年々、出会える踊り子の人数が少なくなってきているが、同じ香盤に自身が数回行っていることが大きな要因である。一期一会を信条とし、薄く目立たぬ客を気取っているが、「中日で演目変えた」という情報が入れば、これ以上の食指をそそられることは無く、「何としてでも行かねば」となるのであるから困ったものである。1年のスパンで毎年寄れるのは必然となる。上位が関東所属というのも面白い。「わかりやすい性格」と自他ともに認めている。上位でも撮らない人がいるのでこの場では多くは語るまい。思い出は撮るものでは無く、心に刻み残していくものだろうと格好良く言っておこう。
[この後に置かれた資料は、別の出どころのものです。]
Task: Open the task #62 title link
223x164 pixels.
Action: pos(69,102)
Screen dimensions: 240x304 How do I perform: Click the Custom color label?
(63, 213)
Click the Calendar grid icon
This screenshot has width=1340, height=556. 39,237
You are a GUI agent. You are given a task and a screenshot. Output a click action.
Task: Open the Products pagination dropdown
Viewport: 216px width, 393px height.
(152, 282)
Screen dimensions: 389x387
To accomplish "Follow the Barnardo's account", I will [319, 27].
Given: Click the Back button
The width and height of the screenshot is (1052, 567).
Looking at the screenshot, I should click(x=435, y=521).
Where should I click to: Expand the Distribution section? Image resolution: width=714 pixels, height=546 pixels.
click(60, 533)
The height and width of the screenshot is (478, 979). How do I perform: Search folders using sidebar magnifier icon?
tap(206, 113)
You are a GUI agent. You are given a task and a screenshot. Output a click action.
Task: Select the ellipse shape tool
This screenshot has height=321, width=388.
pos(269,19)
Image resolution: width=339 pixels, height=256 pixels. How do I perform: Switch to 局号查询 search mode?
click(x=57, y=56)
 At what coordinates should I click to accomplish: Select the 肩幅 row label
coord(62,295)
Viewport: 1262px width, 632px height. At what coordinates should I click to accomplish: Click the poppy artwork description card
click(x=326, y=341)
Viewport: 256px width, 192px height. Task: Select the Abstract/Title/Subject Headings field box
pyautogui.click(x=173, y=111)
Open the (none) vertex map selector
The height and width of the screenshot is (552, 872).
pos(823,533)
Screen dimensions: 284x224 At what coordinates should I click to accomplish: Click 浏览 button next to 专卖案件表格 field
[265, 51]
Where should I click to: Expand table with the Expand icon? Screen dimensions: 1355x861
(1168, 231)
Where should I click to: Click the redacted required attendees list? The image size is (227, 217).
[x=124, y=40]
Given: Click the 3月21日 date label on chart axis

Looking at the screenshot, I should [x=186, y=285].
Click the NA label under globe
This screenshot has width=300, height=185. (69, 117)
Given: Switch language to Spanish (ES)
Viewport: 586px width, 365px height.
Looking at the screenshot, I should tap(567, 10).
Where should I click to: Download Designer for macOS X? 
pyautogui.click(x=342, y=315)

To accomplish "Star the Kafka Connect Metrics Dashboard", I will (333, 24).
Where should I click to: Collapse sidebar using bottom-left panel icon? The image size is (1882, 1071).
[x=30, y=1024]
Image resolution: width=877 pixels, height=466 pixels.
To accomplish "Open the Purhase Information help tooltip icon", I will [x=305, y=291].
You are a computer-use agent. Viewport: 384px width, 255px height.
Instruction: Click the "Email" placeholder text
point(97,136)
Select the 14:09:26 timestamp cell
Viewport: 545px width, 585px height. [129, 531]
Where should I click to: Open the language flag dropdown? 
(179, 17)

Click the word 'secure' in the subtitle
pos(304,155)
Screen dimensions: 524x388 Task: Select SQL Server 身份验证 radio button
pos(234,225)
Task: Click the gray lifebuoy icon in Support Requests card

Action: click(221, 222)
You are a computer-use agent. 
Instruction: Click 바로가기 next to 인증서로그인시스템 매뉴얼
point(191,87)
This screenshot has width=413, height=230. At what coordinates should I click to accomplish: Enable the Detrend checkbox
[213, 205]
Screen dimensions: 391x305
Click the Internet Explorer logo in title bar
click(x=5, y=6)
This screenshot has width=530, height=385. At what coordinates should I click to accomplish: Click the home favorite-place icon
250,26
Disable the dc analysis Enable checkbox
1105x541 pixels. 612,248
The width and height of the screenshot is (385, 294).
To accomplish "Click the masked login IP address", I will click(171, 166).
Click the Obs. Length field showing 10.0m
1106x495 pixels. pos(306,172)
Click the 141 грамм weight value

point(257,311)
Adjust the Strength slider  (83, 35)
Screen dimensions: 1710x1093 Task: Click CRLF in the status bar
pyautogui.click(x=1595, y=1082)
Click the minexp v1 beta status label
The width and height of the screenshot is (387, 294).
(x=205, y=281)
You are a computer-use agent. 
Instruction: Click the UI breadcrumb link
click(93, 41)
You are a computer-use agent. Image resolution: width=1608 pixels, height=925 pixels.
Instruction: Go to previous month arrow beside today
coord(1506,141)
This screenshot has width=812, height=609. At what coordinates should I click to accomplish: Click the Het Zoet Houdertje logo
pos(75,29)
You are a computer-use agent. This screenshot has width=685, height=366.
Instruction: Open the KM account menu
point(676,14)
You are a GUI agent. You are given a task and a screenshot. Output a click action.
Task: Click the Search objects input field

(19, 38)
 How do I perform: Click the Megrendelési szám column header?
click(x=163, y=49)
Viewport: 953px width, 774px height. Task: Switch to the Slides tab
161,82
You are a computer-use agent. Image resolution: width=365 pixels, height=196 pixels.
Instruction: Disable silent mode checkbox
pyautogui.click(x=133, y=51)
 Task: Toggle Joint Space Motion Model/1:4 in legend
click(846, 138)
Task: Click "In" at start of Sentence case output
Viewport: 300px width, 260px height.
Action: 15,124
私の中ではストリップは観るものなのだ。

 

 

【オープンショー】

宇佐美なつ(道頓堀)

小春(ロック座)

春野いちじく(TS)

小宮山せりな(浅草)

ゆきな(ロック座)

北原杏里(晃生)

くるる(晃生)

あらきまい(東洋)

 

近年「いったいどこを観るんだ」というものが増えている。それは私の求める本来あるべき姿のオープンショーとは大きく異なる。卑近な言い方をすると「目が合って、オープンして、ニヤリ」というものだ。チップ数人という時代に育った者にとって、景気が底上げされたのか、それが末端にまで回って来たのであろう、毎回というのはいかがなものかと思える。そう思っている客も少なからずいるだろう。踊り子ファーストとはいえ、初速は良いと思えても、これが続くのはやはりいけない。

 

10年続く趣味もそうあるまい。好きな踊り子が引退するたびに「俺も一緒に辞める」と何度も言ってきた私は、今年もそれを言うかもしれない。しかしながら「今週は東洋、来週は晃生が熱い」と抜かしつつ、恥ずかしくも無く大きな顔をして今でも劇場通いを続けている。当初、俄かのスト客が「ペンは剣よりも強し。言霊が宿っている」と勝手な使命感に燃え、学生時代に多少物書きを目指したところもあり、少しでも綴り続ければ現状が多少は変わり得るかもしれないと思っていたが、ブログなどという古めかしいツールは、タイムリーに発信されるSNSの普及に勝てる筈も無く、劇場へ向かう一助にすらなっていないことを今では痛感している。それ故、今まで以上に縷々と書き下ろすことはあるまい。とはいえ、劇場に行くことは、私にとって非日常で有り、刺激的で、これが良いのか悪いのか、このまま定年後も劇場通いをしていそうな勢いであるのは間違いない。